Tuesday, November 30, 2010

Hurray for Small Presses!

The 2010 National Book Award for fiction goes to Jaimy Gordon for Lord of Misrule and published by McPherson and Company, a small New York press that typically plans print runs of 2,000 copies for literary titles (they bumped this one up to 8,000 for the first run when the nomination for Lord of Misrule was announced just before the first run, knees shaking, no doubt, with worries of unsold returns.)

On the bestseller list...the first volume (and a doorstop at that) of Mark Twain's autobiography, published by the University of California Press.  It has now sold something over a quarter of a million copies after a planned initial print run of 7,500.

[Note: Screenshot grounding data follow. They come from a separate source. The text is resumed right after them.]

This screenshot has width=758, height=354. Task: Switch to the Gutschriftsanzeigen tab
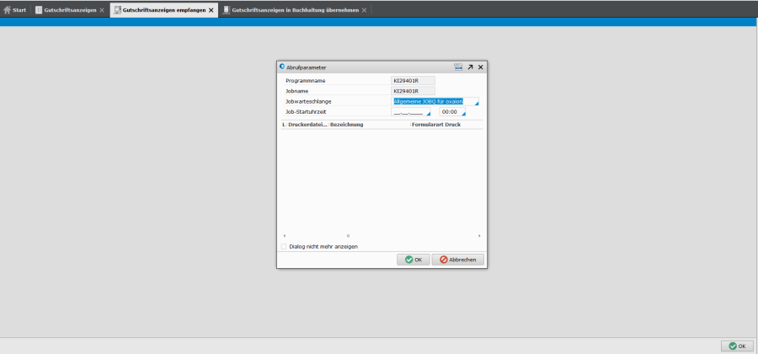tap(70, 10)
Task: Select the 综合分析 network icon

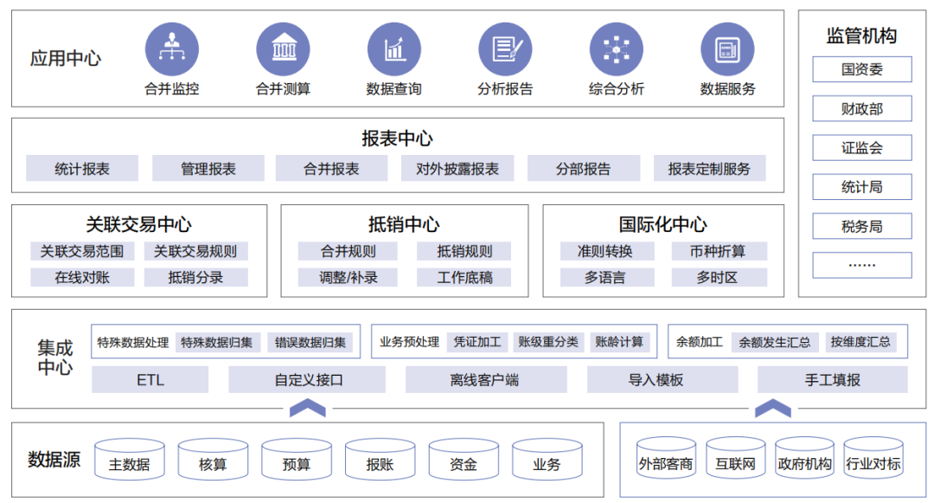Action: 617,48
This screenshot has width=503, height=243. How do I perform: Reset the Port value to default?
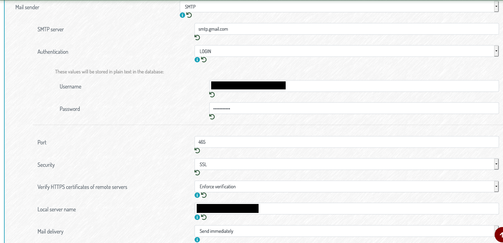click(197, 151)
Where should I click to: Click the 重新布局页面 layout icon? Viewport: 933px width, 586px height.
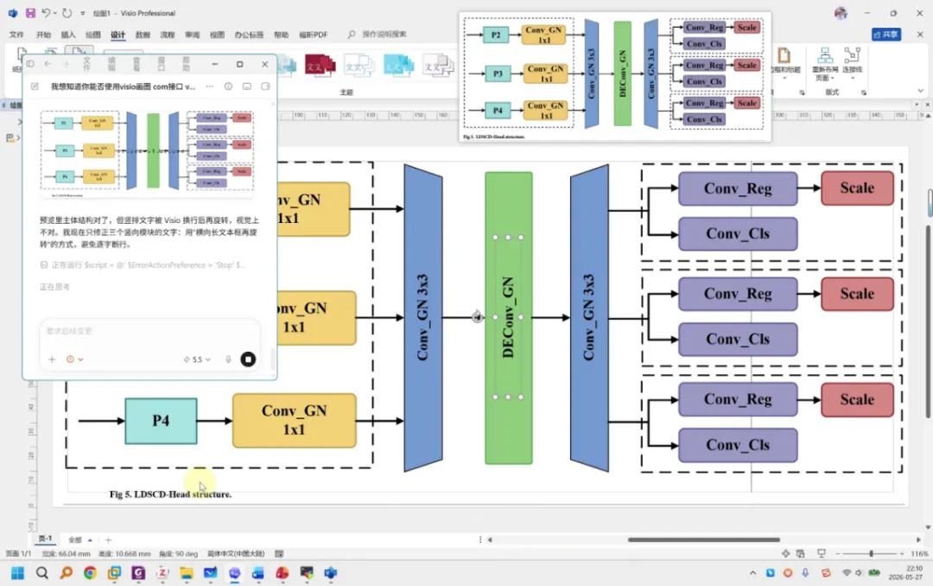(825, 64)
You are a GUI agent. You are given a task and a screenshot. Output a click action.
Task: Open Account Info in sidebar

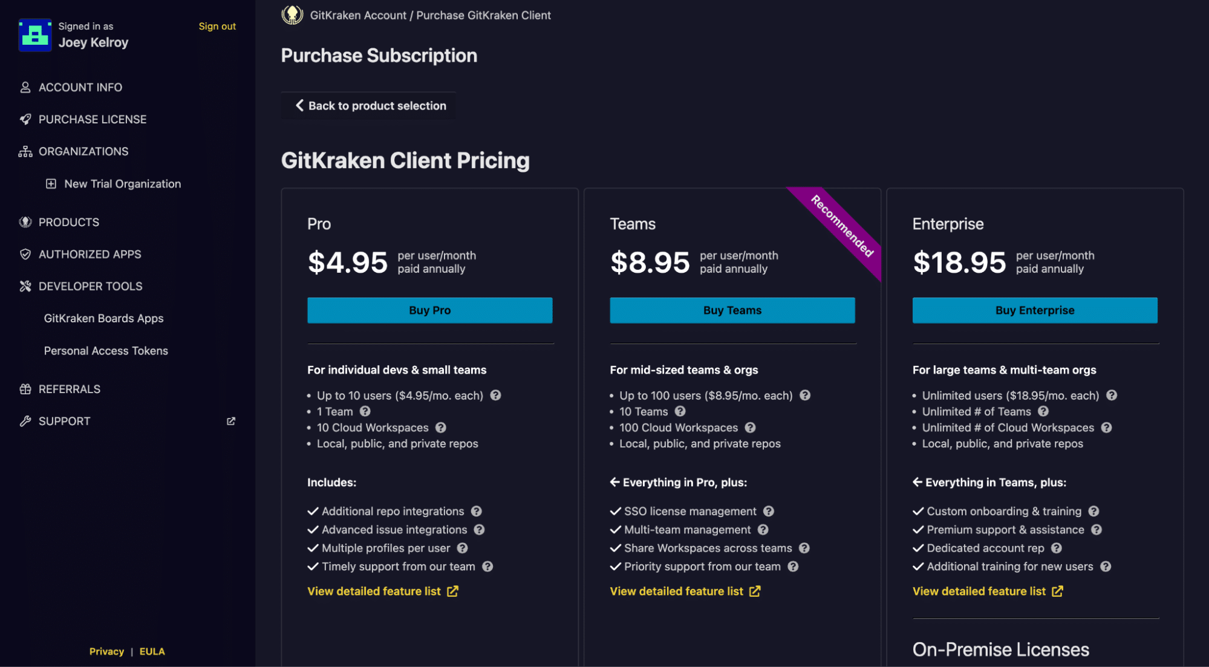pos(80,87)
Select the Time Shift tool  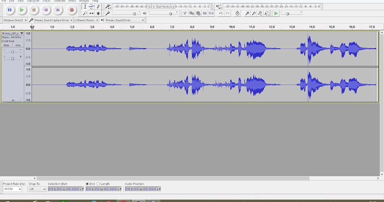point(92,13)
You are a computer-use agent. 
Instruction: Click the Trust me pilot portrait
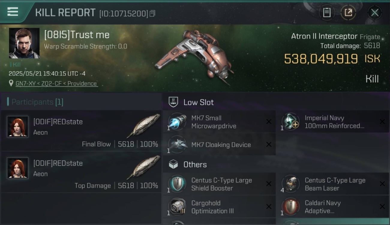[24, 43]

Another NBA finalist this year was I Hotel by Karen Tei Yamashita, published by Coffee House Press.

Just a few recent examples of wonderful success stories from small publishers.  Good for the editors at these and other fine small presses.

Dare to be smart and buy books that fuel the imagination and challenge the mind.  Don't let sales volume and marketing budgets determine what should be read.  One way to see a more eclectic vision and read a greater breadth of work is to support small presses with your purchasing power.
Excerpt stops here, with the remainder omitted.